Yona Sabar

Yona Sabar (Hebrew:יוֹנָה צַבָּר) (born 1938 in Zakho, Iraq) is a Kurdish Jewish scholar, linguist and researcher. He is currently professor of Hebrew at UCLA. He is a native speaker of Aramaic and has published more than 90 research articles about Jewish Neo-Aramaic and the folklore of the Kurdish Jews.

Sabar was born in the town of Zakho in the Kurdish region of northern Iraq. His family moved to Israel in 1951. He received a B.A. in Hebrew and Arabic from the Hebrew University of Jerusalem in 1963 and a Ph.D. in Near Eastern Languages and Literatures from Yale University in 1970.

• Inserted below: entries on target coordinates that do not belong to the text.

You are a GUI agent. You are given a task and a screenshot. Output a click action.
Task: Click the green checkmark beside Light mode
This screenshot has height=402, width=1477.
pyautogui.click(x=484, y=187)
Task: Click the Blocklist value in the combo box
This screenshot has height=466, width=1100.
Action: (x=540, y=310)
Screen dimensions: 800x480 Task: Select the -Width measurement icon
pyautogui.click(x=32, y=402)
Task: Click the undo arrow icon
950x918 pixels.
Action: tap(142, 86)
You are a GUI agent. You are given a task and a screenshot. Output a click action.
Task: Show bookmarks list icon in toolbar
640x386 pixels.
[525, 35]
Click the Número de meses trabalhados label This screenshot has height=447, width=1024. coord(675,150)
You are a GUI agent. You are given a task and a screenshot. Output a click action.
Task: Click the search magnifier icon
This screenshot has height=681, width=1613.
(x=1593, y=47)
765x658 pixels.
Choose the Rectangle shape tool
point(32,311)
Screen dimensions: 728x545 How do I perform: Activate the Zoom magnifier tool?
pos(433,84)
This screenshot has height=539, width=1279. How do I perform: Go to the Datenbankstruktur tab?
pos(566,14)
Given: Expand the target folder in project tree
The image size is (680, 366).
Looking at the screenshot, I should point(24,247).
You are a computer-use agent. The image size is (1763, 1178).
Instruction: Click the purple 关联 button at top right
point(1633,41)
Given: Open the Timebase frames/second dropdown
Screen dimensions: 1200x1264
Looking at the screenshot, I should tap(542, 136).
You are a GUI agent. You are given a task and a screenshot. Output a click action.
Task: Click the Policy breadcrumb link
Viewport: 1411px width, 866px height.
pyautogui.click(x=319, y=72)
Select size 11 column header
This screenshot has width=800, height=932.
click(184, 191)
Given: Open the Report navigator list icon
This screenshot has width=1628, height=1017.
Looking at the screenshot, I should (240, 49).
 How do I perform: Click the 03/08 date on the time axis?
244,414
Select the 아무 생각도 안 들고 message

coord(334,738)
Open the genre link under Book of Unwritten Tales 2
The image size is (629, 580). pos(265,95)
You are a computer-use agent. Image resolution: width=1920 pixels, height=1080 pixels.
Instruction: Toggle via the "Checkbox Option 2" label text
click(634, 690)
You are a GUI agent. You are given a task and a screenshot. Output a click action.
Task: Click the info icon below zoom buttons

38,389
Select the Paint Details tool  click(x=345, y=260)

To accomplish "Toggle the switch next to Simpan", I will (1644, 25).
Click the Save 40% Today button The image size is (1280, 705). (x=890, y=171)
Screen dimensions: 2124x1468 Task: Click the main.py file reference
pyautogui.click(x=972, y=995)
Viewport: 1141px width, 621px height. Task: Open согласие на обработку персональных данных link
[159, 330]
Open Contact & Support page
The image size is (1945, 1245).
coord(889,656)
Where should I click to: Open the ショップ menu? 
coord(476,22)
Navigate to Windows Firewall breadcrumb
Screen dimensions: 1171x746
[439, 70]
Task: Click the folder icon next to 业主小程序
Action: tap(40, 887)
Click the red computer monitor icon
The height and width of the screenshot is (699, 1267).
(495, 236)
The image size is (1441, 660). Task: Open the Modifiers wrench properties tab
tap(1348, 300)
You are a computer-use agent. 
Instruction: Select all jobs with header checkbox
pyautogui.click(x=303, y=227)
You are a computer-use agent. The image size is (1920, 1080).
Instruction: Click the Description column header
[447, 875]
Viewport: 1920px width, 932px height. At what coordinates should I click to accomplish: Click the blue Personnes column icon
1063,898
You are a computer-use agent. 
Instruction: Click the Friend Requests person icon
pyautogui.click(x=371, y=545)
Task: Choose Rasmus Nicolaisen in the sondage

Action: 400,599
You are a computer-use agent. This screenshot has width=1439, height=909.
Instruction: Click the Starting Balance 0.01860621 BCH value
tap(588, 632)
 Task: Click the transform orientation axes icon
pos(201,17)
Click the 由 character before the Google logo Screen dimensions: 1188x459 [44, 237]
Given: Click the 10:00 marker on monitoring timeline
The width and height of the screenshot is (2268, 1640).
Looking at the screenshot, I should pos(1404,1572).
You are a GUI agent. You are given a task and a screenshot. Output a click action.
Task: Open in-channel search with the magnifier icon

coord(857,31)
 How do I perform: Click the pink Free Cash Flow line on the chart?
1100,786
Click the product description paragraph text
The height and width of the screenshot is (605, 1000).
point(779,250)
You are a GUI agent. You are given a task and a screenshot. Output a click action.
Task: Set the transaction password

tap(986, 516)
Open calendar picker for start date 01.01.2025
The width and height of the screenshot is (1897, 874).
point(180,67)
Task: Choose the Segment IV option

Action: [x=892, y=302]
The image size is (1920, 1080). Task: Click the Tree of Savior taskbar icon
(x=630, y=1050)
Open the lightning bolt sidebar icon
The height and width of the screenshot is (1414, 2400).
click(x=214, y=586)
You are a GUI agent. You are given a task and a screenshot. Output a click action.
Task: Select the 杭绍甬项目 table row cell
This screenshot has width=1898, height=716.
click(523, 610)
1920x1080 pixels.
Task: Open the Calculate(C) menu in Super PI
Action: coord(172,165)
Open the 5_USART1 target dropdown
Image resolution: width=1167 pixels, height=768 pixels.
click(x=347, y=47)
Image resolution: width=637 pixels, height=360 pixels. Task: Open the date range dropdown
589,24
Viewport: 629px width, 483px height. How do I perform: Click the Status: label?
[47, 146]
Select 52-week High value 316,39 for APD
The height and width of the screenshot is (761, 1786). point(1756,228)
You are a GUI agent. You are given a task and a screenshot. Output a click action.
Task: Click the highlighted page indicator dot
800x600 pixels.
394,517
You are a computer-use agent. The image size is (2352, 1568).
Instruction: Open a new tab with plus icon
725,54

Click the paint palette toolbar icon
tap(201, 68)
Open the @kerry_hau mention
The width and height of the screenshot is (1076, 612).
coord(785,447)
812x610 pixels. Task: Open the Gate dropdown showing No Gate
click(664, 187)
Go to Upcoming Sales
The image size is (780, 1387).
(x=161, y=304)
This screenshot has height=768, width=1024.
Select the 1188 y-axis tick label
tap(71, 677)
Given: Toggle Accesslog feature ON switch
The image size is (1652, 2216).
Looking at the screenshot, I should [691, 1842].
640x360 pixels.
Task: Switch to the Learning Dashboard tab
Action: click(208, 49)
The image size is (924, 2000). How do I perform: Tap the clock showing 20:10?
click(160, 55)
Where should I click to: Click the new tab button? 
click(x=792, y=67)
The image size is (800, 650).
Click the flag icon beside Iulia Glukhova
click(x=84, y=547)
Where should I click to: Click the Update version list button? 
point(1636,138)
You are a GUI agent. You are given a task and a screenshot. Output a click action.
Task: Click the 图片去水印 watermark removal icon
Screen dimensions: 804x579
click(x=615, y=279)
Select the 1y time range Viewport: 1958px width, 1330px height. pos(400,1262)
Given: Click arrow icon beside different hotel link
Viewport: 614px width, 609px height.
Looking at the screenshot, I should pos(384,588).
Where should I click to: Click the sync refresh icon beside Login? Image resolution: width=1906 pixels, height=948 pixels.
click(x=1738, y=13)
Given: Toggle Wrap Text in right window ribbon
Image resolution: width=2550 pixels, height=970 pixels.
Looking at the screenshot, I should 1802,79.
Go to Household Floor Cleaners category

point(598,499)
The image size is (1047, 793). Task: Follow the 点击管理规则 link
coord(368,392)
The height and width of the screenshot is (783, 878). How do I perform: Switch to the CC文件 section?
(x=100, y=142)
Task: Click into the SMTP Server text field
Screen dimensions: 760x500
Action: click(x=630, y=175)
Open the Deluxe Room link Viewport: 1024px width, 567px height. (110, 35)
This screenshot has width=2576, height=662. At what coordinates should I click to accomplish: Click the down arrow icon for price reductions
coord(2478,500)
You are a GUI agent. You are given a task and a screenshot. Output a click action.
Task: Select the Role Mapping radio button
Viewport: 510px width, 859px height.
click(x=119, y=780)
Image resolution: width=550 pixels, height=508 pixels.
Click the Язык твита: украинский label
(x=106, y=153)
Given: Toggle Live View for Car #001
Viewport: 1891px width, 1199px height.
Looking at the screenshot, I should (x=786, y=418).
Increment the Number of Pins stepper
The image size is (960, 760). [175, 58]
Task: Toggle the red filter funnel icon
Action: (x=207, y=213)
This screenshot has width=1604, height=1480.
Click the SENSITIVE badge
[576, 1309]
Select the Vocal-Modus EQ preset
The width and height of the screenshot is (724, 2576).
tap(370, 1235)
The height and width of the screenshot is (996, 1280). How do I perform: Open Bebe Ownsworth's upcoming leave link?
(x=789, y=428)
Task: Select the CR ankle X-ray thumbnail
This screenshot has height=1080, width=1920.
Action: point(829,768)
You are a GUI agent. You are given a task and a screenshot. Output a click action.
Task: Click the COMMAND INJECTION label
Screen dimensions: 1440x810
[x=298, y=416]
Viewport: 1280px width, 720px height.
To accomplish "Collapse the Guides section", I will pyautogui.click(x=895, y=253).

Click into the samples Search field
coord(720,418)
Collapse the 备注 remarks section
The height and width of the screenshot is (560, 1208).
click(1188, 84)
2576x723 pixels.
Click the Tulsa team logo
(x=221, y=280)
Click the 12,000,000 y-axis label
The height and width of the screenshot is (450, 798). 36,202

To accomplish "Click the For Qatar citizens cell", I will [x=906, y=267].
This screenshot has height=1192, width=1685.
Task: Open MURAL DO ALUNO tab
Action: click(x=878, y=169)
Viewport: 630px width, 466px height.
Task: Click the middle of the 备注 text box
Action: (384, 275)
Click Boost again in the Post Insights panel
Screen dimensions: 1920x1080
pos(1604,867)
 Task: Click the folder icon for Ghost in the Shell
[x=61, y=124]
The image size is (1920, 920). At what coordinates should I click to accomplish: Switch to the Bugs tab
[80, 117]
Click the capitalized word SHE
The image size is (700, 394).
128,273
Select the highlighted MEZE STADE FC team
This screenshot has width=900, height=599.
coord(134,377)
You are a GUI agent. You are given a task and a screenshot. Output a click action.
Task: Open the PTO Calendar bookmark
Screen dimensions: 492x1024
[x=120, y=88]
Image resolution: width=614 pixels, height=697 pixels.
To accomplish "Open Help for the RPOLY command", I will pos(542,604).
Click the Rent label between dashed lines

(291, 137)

His immigrant journey from the hills of Kurdistan to the highways of Los Angeles is the subject of an award-winning memoir by his son, Ariel Sabar, an American author and journalist.[1] Ariel Sabar's book My Father's Paradise: A Son's Search for his Jewish Past in Kurdish Iraq won the 2008 National Book Critics Circle Award for autobiography.

Books

  • The Folk Literature of the Kurdistani Jews: An Anthology, Yale University Press, 232 pp., 1982. ISBN 978-0-300-02698-6
  • A Jewish Neo-Aramaic Dictionary: Dialects of Amidya, Dihok, Nerwa and Zakho, Northwestern Iraq, Harrassowitz, 337 pp., 2002. ISBN 978-3-447-04557-5

References

  1. Erdos, Agi (October 2012). "From Generation to Generation: My Father's Paradise" (PDF). Jewish Renaissance. 12 (1): 48–49.